Relationship between driver gene mutations, their relative protein expressions and survival in non‐small cell lung carcinoma in Macao

Objectives We report the status of most common gene mutations in non‐small cell lung carcinoma (NSCLC) in Macao, and explore the relationship between each gene mutation and clinicopathologic features and survival. Methods EGFR, KRAS and BRAF mutations were detected by PCR in 122 cases of NSCLC. ALK translocation and MET amplification were detected by fluorescence in situ hybridization (FISH). MET and thyroid transcription factor (TTF‐1) were investigated by immunohistochemistry. Clinical data were collected for analyzing their correlation with the gene mutations. Results The mutation of EGFR, KRAS and BRAF was detected in 48 (39.3%), 13 (10.7%) and 3 (2.5%) of 122 cases of NSCLC, respectively. ALK translocation and MET amplification were detected in 7 (5.7%) and 3 cases (2.5%).
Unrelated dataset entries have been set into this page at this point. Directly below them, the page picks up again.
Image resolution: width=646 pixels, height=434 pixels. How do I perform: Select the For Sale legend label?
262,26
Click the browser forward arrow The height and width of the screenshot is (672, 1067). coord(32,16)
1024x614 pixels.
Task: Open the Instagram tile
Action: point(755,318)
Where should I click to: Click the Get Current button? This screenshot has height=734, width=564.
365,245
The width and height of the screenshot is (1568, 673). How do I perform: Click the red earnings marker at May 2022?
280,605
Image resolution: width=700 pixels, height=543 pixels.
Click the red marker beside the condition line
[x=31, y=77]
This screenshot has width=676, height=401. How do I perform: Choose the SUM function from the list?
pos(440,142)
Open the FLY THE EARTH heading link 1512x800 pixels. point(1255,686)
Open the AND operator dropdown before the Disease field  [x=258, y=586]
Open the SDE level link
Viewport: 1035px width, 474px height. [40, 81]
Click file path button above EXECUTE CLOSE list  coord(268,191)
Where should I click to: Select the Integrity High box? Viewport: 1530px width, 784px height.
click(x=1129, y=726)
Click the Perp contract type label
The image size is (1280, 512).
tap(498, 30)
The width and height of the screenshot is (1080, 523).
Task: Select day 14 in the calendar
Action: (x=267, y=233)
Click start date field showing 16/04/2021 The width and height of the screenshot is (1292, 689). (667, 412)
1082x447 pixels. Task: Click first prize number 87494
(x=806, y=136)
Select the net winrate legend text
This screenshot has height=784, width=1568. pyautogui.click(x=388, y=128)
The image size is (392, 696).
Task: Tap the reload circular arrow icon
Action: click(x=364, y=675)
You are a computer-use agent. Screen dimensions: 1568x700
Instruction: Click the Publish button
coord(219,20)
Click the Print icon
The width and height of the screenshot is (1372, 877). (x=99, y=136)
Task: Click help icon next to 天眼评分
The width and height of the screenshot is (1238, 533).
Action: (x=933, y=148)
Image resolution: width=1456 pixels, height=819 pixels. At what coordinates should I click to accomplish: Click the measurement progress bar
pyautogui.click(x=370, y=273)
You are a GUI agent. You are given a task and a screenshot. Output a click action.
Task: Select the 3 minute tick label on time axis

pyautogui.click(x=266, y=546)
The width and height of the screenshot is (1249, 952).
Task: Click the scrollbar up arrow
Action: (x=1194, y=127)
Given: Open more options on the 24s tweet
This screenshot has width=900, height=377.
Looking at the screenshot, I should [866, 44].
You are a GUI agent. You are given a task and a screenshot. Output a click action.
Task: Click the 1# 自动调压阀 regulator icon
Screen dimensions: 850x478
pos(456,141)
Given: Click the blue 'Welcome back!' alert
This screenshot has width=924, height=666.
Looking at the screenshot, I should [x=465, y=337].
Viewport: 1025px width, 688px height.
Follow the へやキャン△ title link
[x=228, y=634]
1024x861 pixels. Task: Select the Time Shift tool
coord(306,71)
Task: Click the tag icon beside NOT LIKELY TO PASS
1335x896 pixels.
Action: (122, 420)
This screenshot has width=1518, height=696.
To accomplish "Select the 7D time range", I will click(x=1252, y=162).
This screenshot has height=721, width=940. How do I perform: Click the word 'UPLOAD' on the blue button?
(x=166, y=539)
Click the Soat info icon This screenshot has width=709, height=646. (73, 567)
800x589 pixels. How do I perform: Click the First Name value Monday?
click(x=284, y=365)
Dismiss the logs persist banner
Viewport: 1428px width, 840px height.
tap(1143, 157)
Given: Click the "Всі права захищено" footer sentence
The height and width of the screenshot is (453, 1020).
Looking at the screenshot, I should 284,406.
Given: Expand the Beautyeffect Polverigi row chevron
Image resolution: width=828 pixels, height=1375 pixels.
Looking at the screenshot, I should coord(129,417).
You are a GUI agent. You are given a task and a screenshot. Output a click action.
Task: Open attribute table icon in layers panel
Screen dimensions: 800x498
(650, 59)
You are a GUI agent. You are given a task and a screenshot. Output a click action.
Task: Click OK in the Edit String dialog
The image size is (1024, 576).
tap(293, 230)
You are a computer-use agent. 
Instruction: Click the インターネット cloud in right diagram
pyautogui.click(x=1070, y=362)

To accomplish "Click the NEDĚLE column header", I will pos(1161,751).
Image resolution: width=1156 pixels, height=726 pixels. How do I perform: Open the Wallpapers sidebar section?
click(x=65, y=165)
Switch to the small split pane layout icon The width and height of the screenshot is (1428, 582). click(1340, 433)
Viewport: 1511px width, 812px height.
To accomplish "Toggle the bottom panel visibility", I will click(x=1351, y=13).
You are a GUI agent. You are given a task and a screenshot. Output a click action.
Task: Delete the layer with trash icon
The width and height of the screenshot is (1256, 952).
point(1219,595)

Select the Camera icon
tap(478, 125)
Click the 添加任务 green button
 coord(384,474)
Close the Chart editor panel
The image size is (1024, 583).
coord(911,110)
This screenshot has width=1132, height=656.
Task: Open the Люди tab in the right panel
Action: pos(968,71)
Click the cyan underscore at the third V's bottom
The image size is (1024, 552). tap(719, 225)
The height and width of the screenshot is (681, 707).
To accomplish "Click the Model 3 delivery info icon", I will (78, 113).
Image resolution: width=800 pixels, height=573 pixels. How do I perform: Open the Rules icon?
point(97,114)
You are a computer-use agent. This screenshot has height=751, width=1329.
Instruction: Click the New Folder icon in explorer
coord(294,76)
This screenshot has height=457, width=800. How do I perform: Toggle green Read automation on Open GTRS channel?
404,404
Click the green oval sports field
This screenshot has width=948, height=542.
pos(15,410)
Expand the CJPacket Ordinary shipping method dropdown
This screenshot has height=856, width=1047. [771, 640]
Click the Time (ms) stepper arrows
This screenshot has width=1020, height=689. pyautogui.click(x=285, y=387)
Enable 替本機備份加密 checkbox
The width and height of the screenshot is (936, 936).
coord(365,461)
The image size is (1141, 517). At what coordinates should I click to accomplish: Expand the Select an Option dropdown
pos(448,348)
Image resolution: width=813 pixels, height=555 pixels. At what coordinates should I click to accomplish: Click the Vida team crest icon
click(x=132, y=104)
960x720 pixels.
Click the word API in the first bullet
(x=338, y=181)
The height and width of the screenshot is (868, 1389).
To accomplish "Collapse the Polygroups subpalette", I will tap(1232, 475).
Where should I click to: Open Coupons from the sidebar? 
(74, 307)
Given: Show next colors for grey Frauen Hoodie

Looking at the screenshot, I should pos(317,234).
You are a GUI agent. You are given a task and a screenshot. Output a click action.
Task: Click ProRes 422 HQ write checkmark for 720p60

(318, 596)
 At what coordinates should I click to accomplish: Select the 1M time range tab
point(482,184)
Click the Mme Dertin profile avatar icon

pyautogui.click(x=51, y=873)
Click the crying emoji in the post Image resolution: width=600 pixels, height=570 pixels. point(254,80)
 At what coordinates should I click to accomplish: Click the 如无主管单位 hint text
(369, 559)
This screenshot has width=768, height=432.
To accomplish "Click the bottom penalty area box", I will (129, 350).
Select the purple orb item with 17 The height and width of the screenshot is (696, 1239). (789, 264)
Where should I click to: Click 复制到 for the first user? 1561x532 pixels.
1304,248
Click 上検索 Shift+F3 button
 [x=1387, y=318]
The rate of EGFR mutation was significantly higher in female and non‐smoker patients. In TTF‐1 positive cases EGFR mutation was more frequent. Age of the patients over 62‐year old was correlated with KRAS mutations. The concordance between ALK IHC and FISH was 58.3%. The MET protein in the cases with MET amplification was 100% positive. The survival was lower in the patients with positive MET protein than those with negative. MET protein was an independent prognostic factor for NSCLC. Conclusions EGFR mutation occurred frequently in the female never smoke patients with NSCLC. KRAS mutation was more common in old patients. Negative MET protein expression could be used as a negative predictive marker of MET amplification. MET protein expression was an independent prognostic factor for NSCLC.